Director/Sr. Director, Statistical Programming

About Artiva:

Artiva is clinical-stage, publicly-traded biotechnology company focused on developing natural killer (NK) cell-based therapies for patients suffering from devastating autoimmune diseases and cancers. Artiva’s lead program, AlloNK®, is an allogeneic, off-the-shelf, non-genetically modified NK cell therapy candidate designed to enhance the antibody-dependent cellular cytotoxicity effect of monoclonal antibodies to drive B-cell depletion. AlloNK is delivered in the outpatient setting with no required hospitalization.  

AlloNK is currently being evaluated in three ongoing clinical trials for the treatment of B-cell driven autoimmune diseases. This includes two company-sponsored trials, one in systemic lupus erythematosus for patients with or without lupus nephritis, and a basket trial across autoimmune diseases (Rheumatoid Arthritis,  Systemic Sclerosis, Idiopathic Inflammatory Myopathies and Sjögren’s  Disease), as well as an investigator-initiated basket trial in B-cell driven autoimmune diseases. Artiva’s pipeline also includes CAR-NK candidates targeting both solid and hematologic cancers.
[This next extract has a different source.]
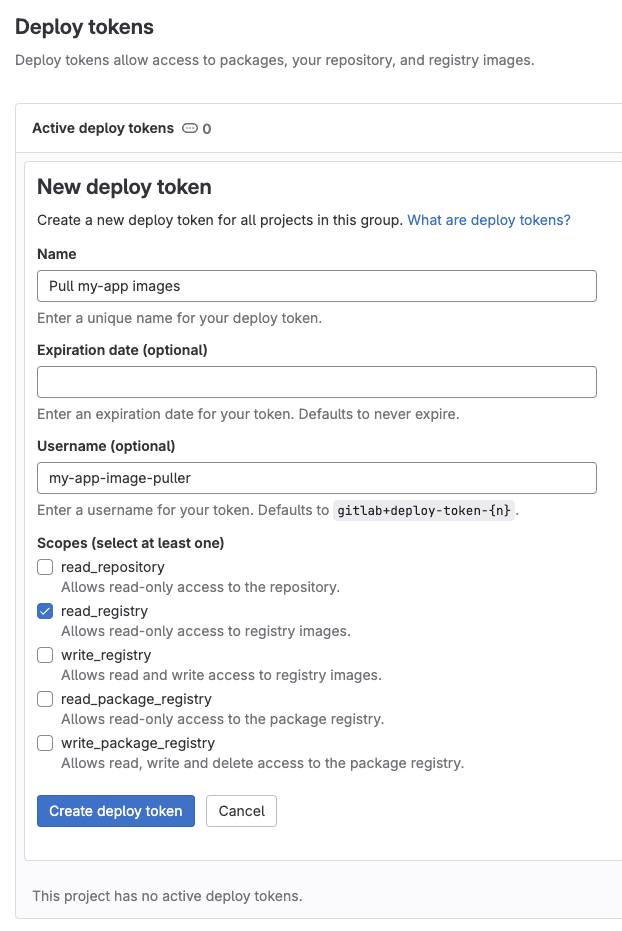622x931 pixels.
Task: Click the text stating no active deploy tokens
Action: [x=168, y=895]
Artiva was founded in 2019 as a spin out of GC Cell, formerly GC Lab Cell Corporation, a leading healthcare company in the Republic of Korea, pursuant to a strategic partnership granting Artiva exclusive worldwide rights (excluding Asia, Australia and New Zealand) to GC Cell’s NK cell manufacturing technology and programs. Artiva is headquartered in San Diego, California.

For more information, visit www.artivabio.com.

Job Summary: 
​​​​As the Director/Sr. Director, Statistical Programming, you will lead the Statistical Programming function for our clinical development programs at Artiva, contributing to the vision, direction, and strategy of the statistical programming function.  You’ll build strong collaboration with clinical development and study teams to identify and meet their needs for statistical programming support. 

Duties/Responsibilities: 

• Lead and oversee statistical programming activities across clinical programs. 
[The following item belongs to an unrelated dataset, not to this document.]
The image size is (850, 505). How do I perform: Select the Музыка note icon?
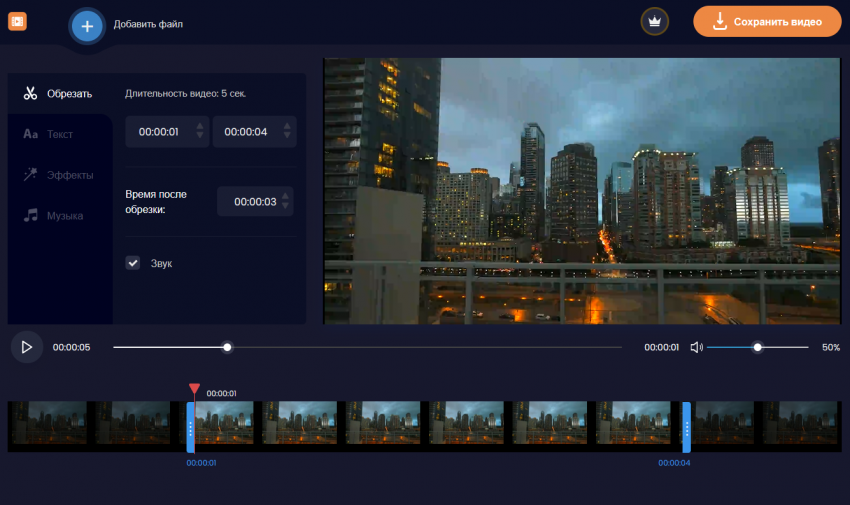(31, 215)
• Establish and maintain program standards, processes, and best practices aligned with regulatory expectations. 

• Use knowledge of CDISC SDTM and ADaM standards to support Biostatistics in statistical analysis, including generating analysis data listing tables and figures and create all files necessary to support an electronic submission in the eCTD format 

• Ensure programming deliverables meet timelines, quality standards, and submission requirements. 

• Contribute to the preparation of regulatory submissions 

• Must possess extensive experience and proven skills in the use of SAS within a Statistical Programming environment and complete knowledge and understanding of the statistical programming processes, procedures, and roles 

• Support responses to regulatory questions and inspections related to programming and data standards. 
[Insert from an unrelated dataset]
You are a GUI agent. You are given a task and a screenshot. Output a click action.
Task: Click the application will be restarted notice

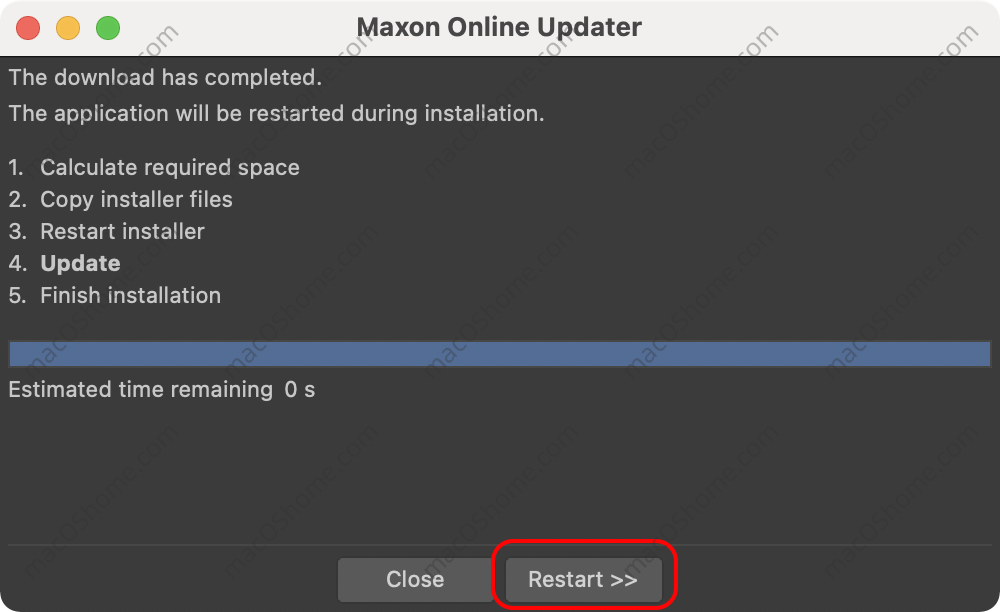tap(276, 113)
• Ensuring that the filing of study documentation is maintained to the standard according to processes and acceptable for audit 

• Manage adherence to all company policies, SOPs, and other controlled documents; and ensure all programming activities adhere to departmental standards 

• Evaluate, develop, revise, implement, and ensure compliance to functional guidelines policies and SOPs 

• Collaborate across all functional areas to ensure programming needs are met with specific regards to study data specifications, applications, and computing environment support 

• Collaborate closely with Biostatistics Clinical Data Management, Pharmacovigilance, Clinical Operations and other functions within Artiva to address their needs for programming support 

• Collaborate closely with Preferred Vendor management in terms of governance recruiting needs contract development and signature and any other partnership requirement that may arise 

Requirements: 

• PhD/PharmD and 8 years of experience OR Master’s and 10 years of experience OR Bachelor’s and 12 years of experience 

• 10+ years statistical programming experience in biotech/pharmaceutical industry 

• Extensive experience of leading both early- and late-phase clinical studies, including programming and validation of SDTM and ADaM data sets, tables, figures, and listings 

• Expert-level SAS programmer with experience in delivering complex programming assignments, macros and analyses 
• Experience in management of CROs with respect to statistical programming 
• Building and maintaining strong collaboration with key stakeholders from different disciplines across the organization

In addition to a great culture, we offer:

· A beautiful facility 

· An entrepreneurial, highly collaborative, and innovative environment

· Comprehensive benefits, including:

• Medical, Dental, and Vision
• Group Life Insurance
• Long Term Disability (LTD)
• 401(k) Retirement Plan
• Employee Assistance Program (EAP)
• Flexible Spending Account (FSA)
• Paid Time Off (PTO)
• Company paid holidays, including the year-end holiday week
• Our recognition program, Bonus.ly, is where you can trade in points earned for things you want.

If all this speaks to you, come join us on our journey!

Base Salary: $210,000 - $270,000. Exact compensation may vary based on skills and experience.